All these are vital factors to the functioning of democracies. The president fundamentally understands that.

QUESTION: If the president understands that, when does he plan to begin to make the case?

FLEISCHER: Well, you're assuming, again, a decision is made in which a case needs to be made. As the president indicated, he has not made any decisions yet.

But I assure you -- knowing this president as well as I do, I assure you that if the president were to make the judgment that a case needed to be made, the president would make it visibly, publicly, collegially, with the Congress, with our allies.

The president understands that that is how democracies function and the job of the president is to lead a nation in making such a case. That would come from the president if it gets to that point.

QUESTION: There is a widespread public impression, based upon the statements that the president and others in the administration have already made, that he seeks a military solution, whether it's correct or incorrect.

Don't you run the risk of backing yourselves into a corner where no other solution is possible, unless he speaks out too?

FLEISCHER: I think the -- this issue raises one of the most fundamental matters of a democracy, of a presidency, leadership, Congress's role as well.

And these are the very difficult judgments that presidents of the United States are called upon to make, where they have to ascertain at what point is the price of inaction greater than the price of action; at what point do the dangers presented outweigh the risks of doing nothing?
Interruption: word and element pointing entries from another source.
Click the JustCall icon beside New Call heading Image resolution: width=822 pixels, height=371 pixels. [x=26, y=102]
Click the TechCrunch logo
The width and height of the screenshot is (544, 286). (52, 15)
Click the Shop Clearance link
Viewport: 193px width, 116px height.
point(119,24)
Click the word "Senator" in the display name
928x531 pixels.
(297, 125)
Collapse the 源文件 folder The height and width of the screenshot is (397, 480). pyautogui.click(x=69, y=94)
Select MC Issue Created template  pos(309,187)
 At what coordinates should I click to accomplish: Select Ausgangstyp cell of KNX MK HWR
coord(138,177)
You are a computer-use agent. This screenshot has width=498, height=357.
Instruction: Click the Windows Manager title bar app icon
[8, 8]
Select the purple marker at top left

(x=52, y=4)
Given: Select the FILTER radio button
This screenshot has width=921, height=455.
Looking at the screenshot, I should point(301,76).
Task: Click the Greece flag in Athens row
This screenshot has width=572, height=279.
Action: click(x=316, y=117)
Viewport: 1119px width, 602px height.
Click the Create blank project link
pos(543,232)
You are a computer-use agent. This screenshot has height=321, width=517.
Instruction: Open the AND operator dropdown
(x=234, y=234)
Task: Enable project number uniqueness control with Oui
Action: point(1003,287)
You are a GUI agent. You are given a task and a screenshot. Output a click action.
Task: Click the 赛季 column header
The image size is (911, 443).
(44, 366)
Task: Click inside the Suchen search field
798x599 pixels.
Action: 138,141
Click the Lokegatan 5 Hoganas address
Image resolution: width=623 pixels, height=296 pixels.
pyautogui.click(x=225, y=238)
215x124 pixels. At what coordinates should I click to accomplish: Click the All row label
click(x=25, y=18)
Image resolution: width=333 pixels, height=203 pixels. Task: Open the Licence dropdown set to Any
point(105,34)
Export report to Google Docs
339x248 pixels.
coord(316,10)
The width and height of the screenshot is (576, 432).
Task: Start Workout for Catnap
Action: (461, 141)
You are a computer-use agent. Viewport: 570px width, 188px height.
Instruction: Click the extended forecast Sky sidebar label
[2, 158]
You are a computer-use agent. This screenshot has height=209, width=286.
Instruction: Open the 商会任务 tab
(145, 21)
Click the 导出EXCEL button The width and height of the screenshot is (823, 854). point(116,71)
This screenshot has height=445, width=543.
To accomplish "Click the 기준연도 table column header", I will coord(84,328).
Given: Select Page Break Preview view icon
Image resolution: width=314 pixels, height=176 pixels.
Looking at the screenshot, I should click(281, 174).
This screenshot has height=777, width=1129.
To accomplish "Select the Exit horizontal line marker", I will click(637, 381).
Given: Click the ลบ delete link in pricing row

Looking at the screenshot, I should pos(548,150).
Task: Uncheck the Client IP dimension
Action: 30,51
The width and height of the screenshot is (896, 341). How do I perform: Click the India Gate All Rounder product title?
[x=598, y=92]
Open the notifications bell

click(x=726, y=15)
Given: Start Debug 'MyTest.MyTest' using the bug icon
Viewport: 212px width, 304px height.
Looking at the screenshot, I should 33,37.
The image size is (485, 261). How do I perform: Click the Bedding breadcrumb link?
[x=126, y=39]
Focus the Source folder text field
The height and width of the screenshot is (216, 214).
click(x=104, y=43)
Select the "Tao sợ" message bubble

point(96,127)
FLEISCHER: And these are why nations have elections, why they elect leaders, why these leaders have authority to use, why these leaders use this authority in conjunction with the Congress. But, again, it presupposes a decision made; no decisions such made. But the president understands the vital importance of all the various issues that you're raising. These are the right issues to raise. The president is aware of them all.

QUESTION: Ari, will he mention Iraq in the prime-time speech he's going to make on September 11th?

FLEISCHER: Oh, it's too soon to say.


FLEISCHER: His remarks on the 11th are going to be, I think, a very dignified and respectful, solemn tribute to those who lost their lives on the attack on our country on September 11th. It will be words of thanks and love to the families of those whose relatives were taken from us on September 11th. And I think it will be a reminder of the importance of liberty, and how our United States stands strong throughout the world in promoting liberty. It will be a solemn day of remembrance.

QUESTION: Is the president going to veto the homeland security bill if the version -- the Senate version as it stands now passes without the flexibility for hiring and firing workers?

FLEISCHER: The president has made it very clear directly to the Congress, and he will do so continuing today in meetings that he's going to have with leaders who are coming down here throughout the week, that he will refuse to accept a bill that limits the flexibility necessary to run the Department of Homeland Security in a way that protects the homeland.

Right now, under national security rules, the Department of Housing and Urban Development has greater protections than the Department of Homeland Security, and that doesn't make any sense.

The president is asking for the same flexibility that other agencies have, the same management flexibility, the same abilities to hire and fire as necessary, to have an agency that is a front-line agency, able to carry out...

PHILLIPS: White House Press Secretary Ari Fleischer there, briefing reporters. Of course, many questions with regard to Iraq and will an attack take place? Ari Fleischer saying the president knows full and well that the country, Congress and international allies all need to be informed and consulted if, indeed, a decision is made to attack Iraq.